Bugün devrimci sosyalizmin devrimci demokrasiye karşı yürütmekle yükümlü olduğu ideolojik-politik mücadele, onu yok etmeyi değil, gerçek ideolojik-sınıfsal konumunu açıklığa kavuşturmayı, böylece onun, sosyalizm ve işçi sınıfı adına hareket etme, kendini sosyalist proletaryanın teorisi, taktiği ve örgütü olarak sunma olanaklarını daraltmayı ve ortadan kaldırmayı amaçlar. Bunda başarı sağlanabildiği ölçüde devrimci demokrasi kendi sınıf konumuna ve çizgisine daha açık çekilecek, bu konumda ve çizgide mevcut toplumsal ve siyasal sisteme karşı mücadelesini sürdürdüğü ölçüde, devrimci sosyalizm onu destekleyecektir.

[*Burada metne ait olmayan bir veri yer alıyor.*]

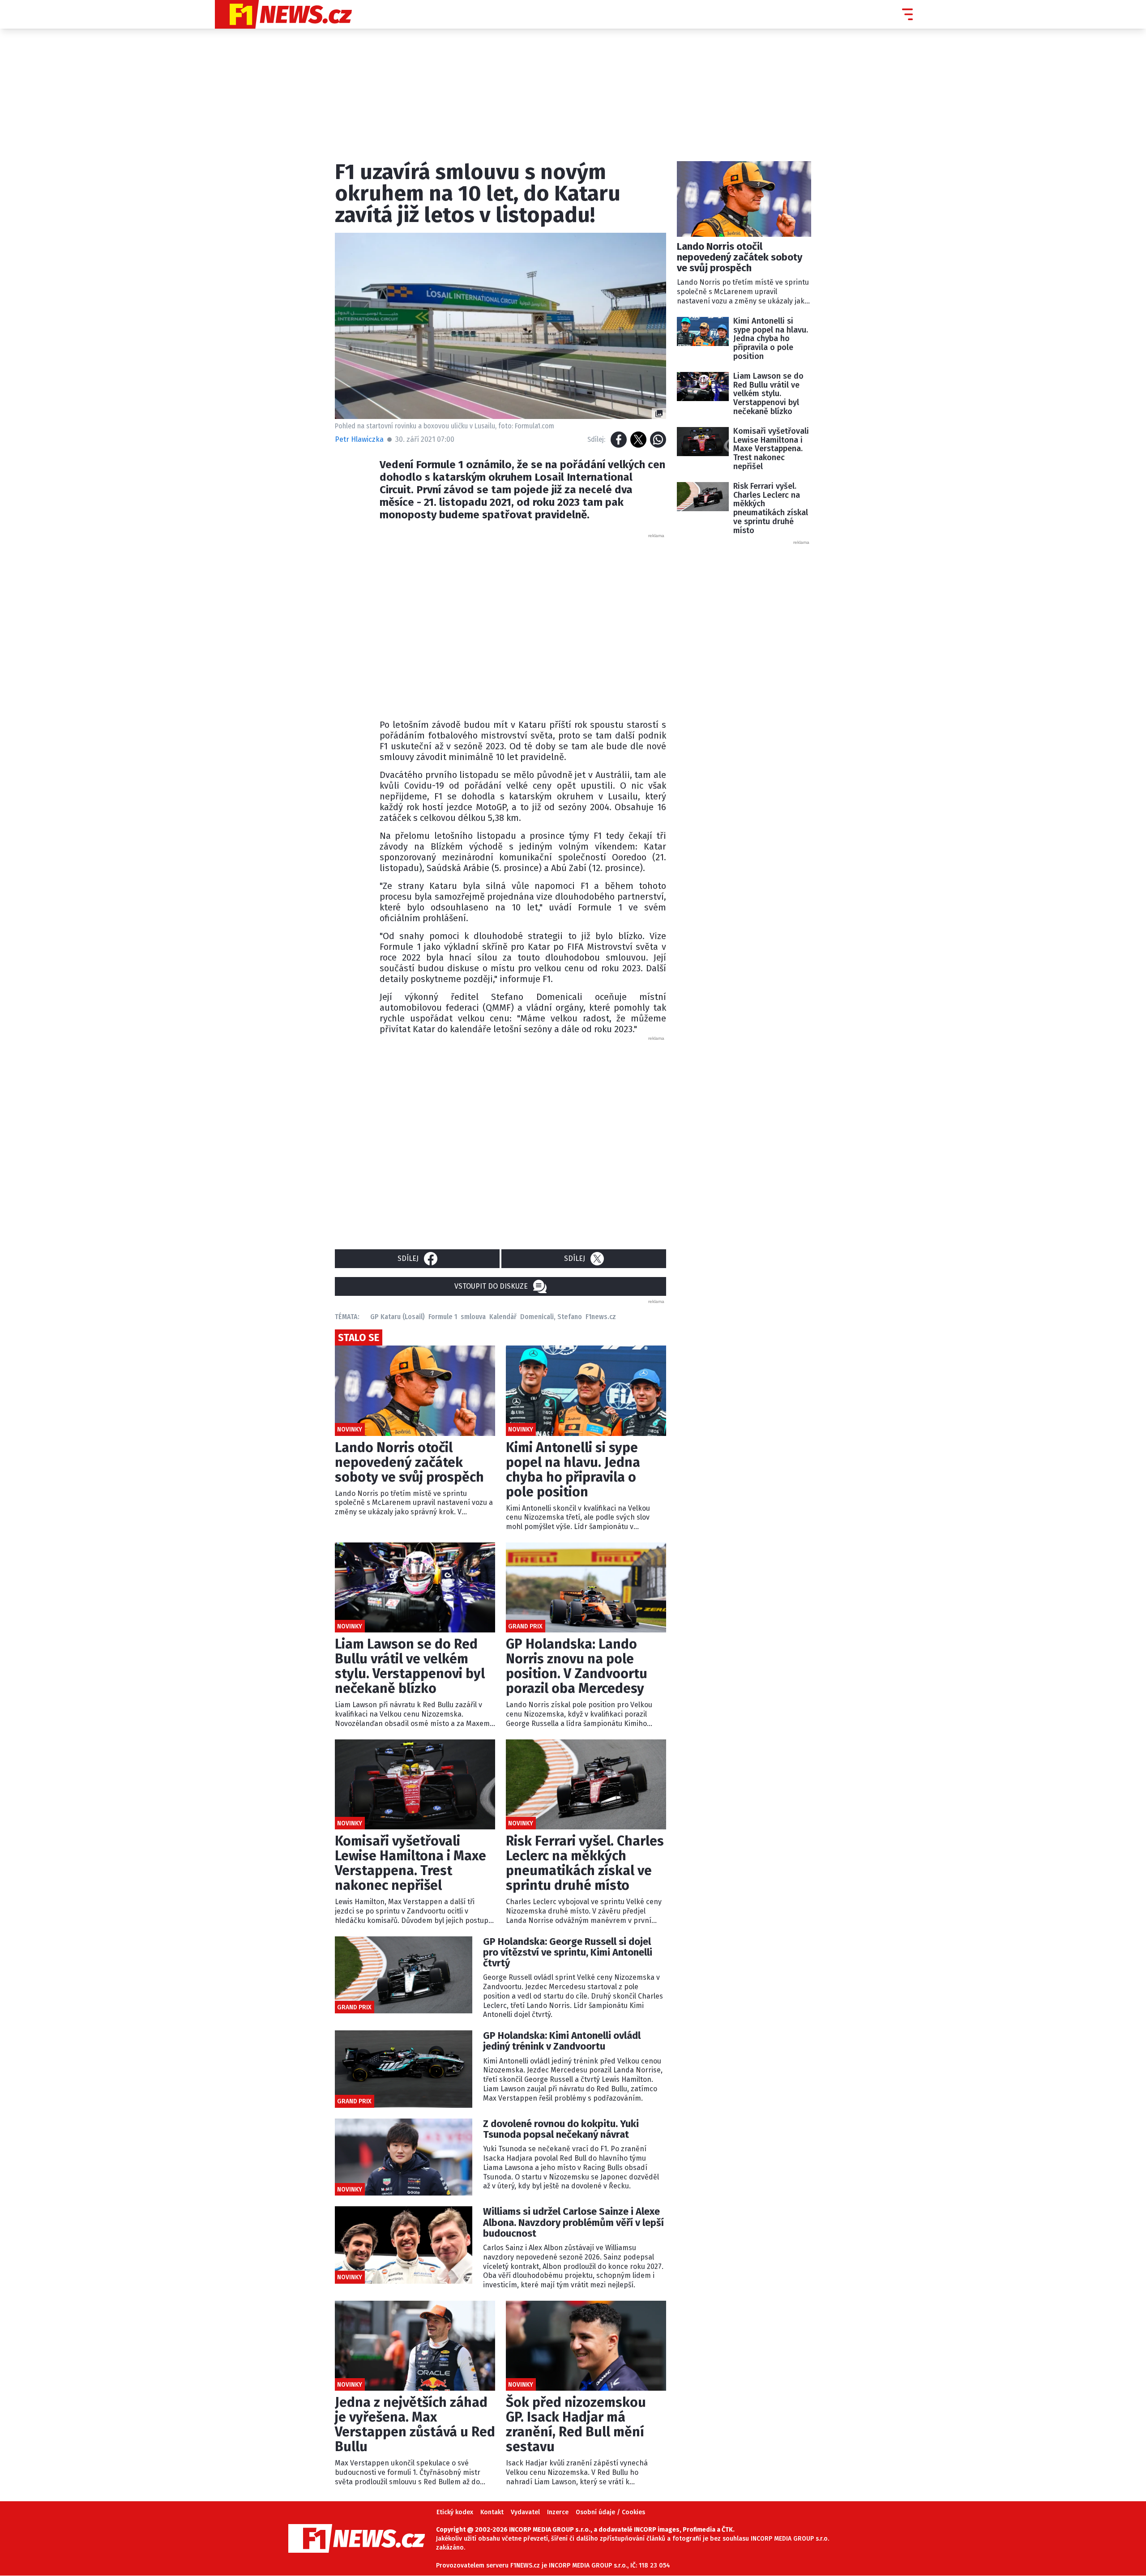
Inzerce (558, 2512)
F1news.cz (601, 1316)
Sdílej (408, 1258)
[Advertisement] (523, 624)
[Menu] (907, 14)
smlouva (473, 1316)
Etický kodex (454, 2512)
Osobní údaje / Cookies (610, 2512)
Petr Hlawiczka (359, 439)
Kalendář (503, 1316)
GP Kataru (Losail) (397, 1316)
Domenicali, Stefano (551, 1316)
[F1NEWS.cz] (283, 14)
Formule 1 (442, 1316)
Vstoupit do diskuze (491, 1286)
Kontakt (492, 2512)
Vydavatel (525, 2512)
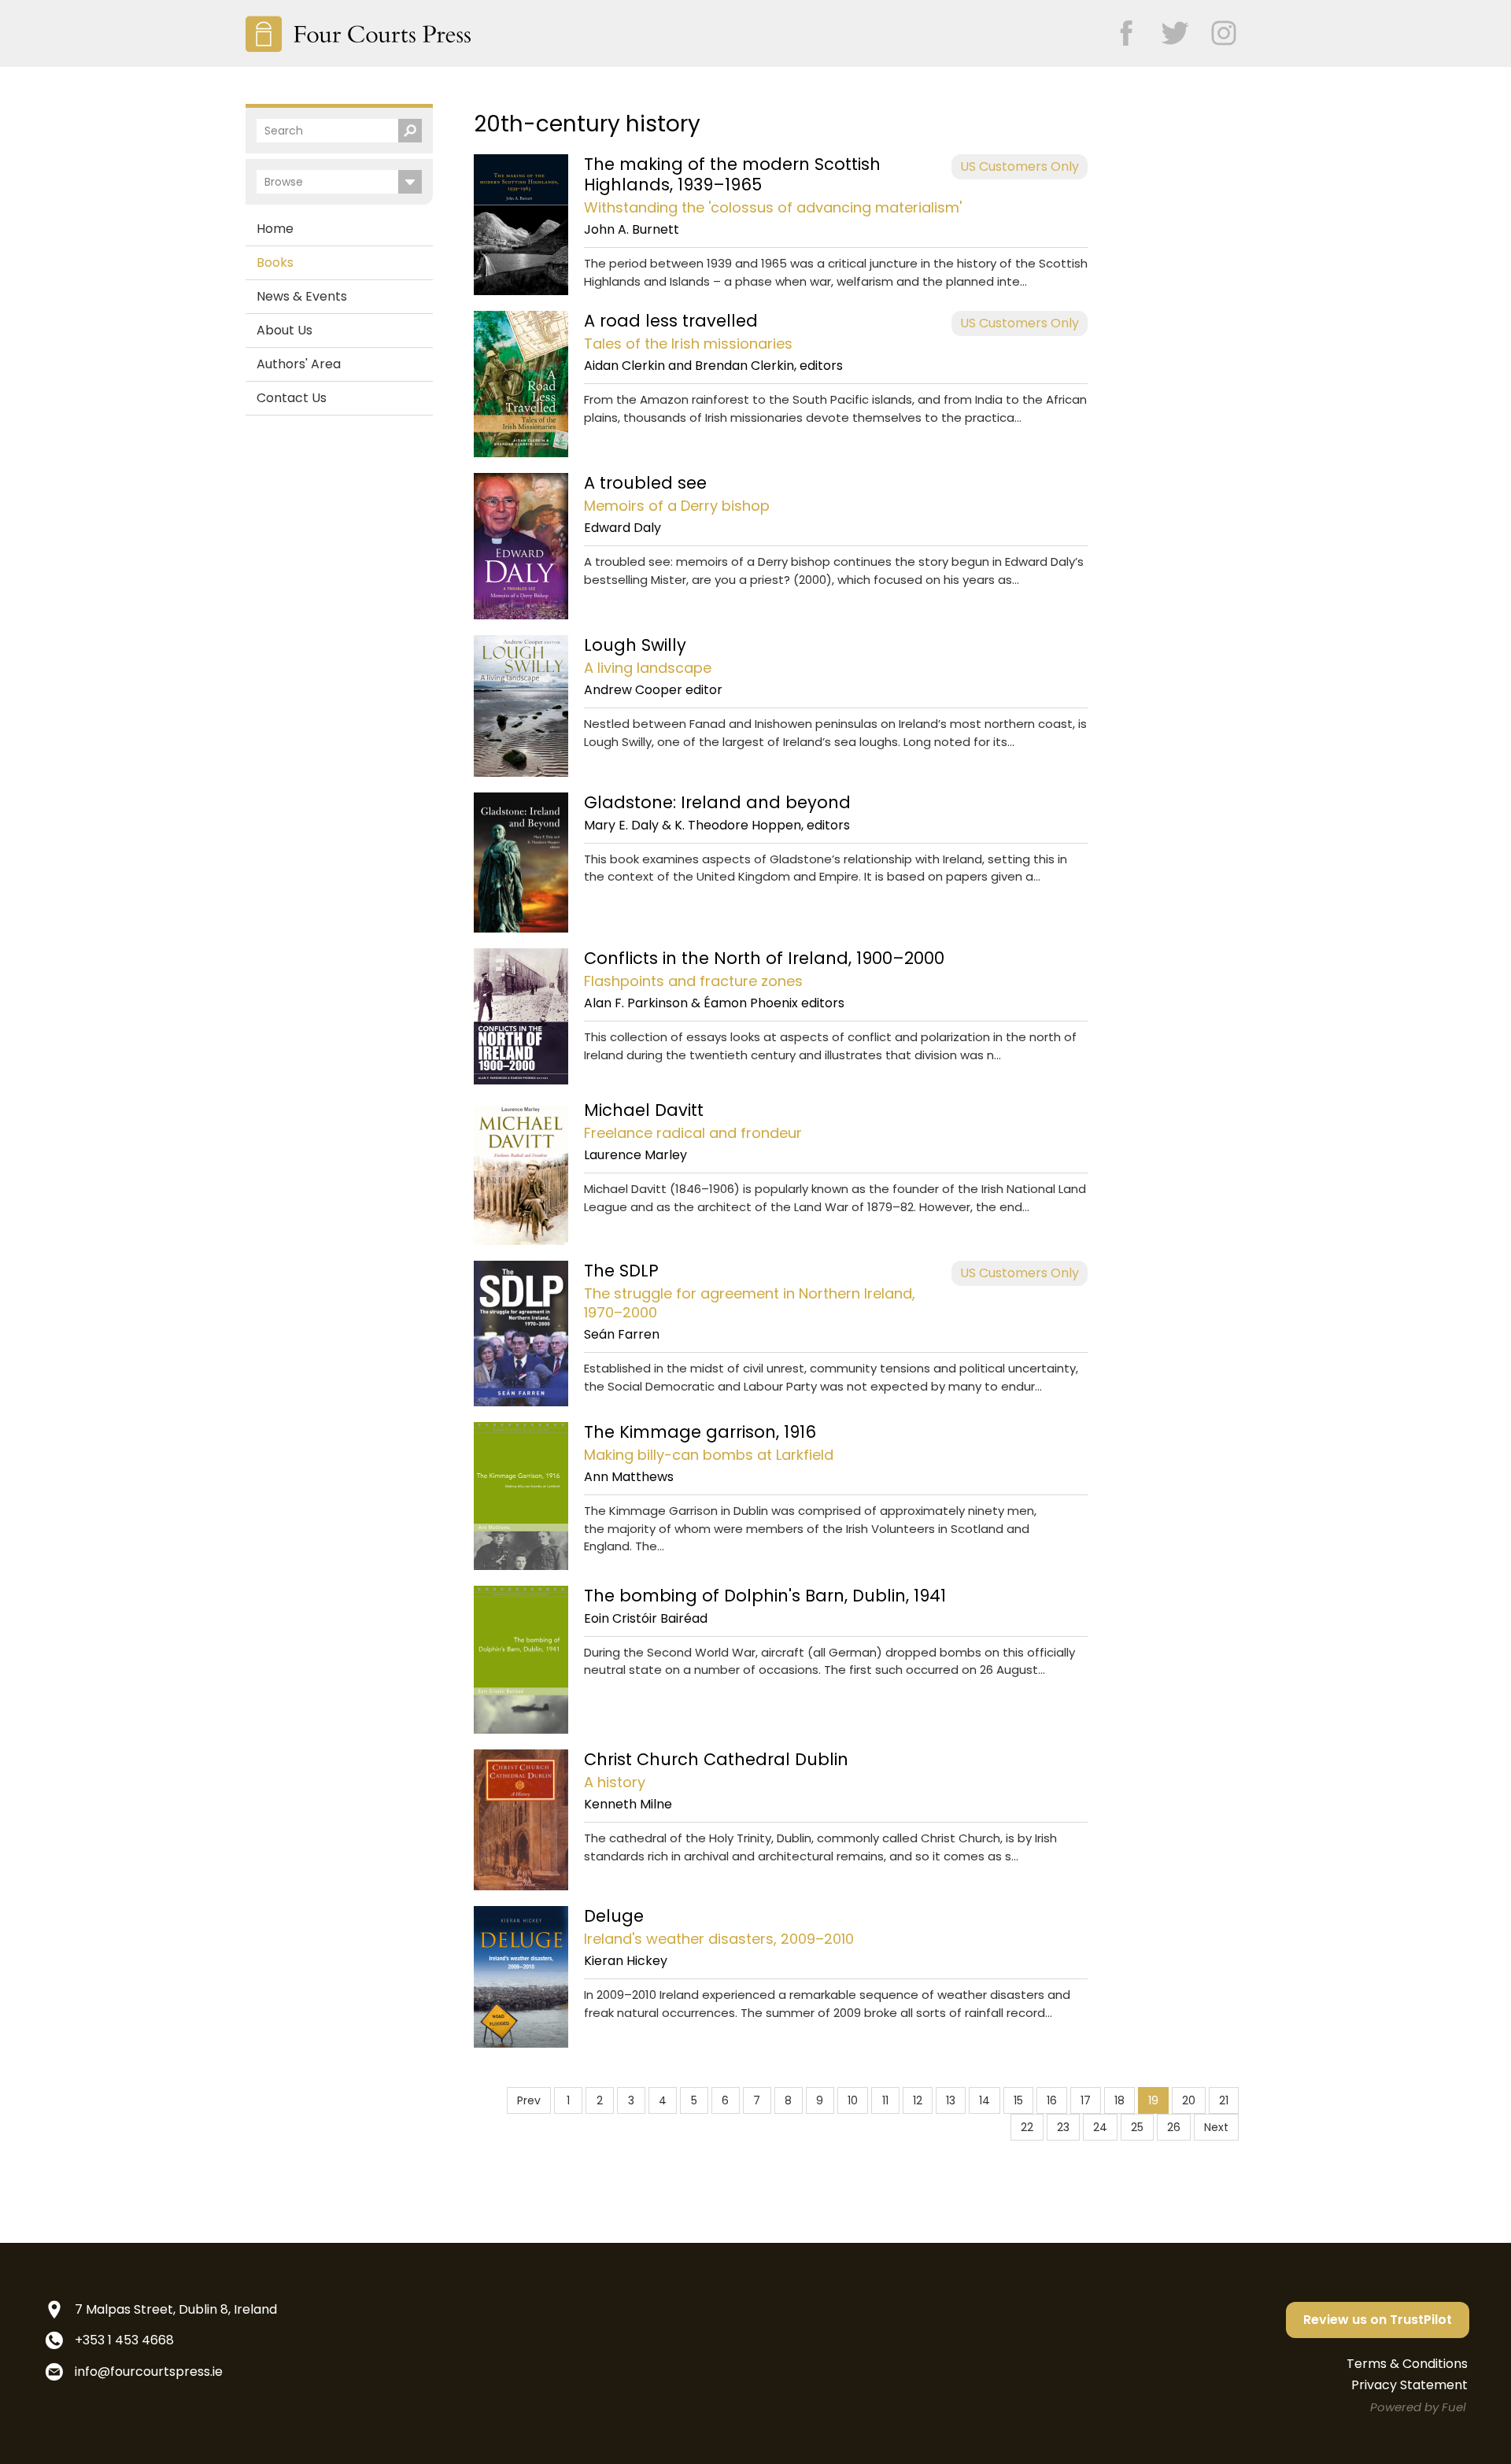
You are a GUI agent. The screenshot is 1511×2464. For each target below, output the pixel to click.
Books (275, 262)
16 (1052, 2100)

Herkes kendi bayrağı altına! Devrimci demokratik harekete evet, sosyalist görünümlü demokratik özlü harekete hayır! Bu slogan, devrimci sosyalizmin devrimci demokrasiye karşı tutumunu ve görevlerini özetliyor. Bu görevin kolay yerine getirilemeyeceği kesin. Gelişen işçi hareketinin şu dönem için yarattığı elverişli koşullara rağmen, modern revizyonizmin dünya komünist ve işçi hareketinde yarattığı büyük tahribat, çağdaş popülizmin hala süren ideolojik etkinliği, tarihsel evrimin biriktirdiği çeşitli sorunlara çözüm getirmede dünya komünist hareketinin bilinen yetersizliği, Türkiye sol hareketinin olumsuz ideolojik mirası, küçük-burjuva önyargıların muazzam gücü vb. bir dizi etken, komünistlerin önüne hayli zorlu bir süreç koymaktadır.
***
Küçük-burjuva demokrasisinin devrim düşmanı modern revizyonist akımla uzlaşma çizgisi izleyen kesiminin bugünkü durumu ve geleceğe doğru muhtemel evrimi ayrı bir konudur. Burada yalnızca, ‘70’lerin ikinci yarısında modern revizyonizm ile araya belli bir sınır çeken, maoculuğun eleştirisi ile birlikte Marksizm’e doğru belli mesafeler kat ettikten sonra tıkanan, 12 Eylül sonrasında ise hızlı bir çözülüş ve dağılma yaşayan kesimi üzerine bazı şeyler söylenebilir.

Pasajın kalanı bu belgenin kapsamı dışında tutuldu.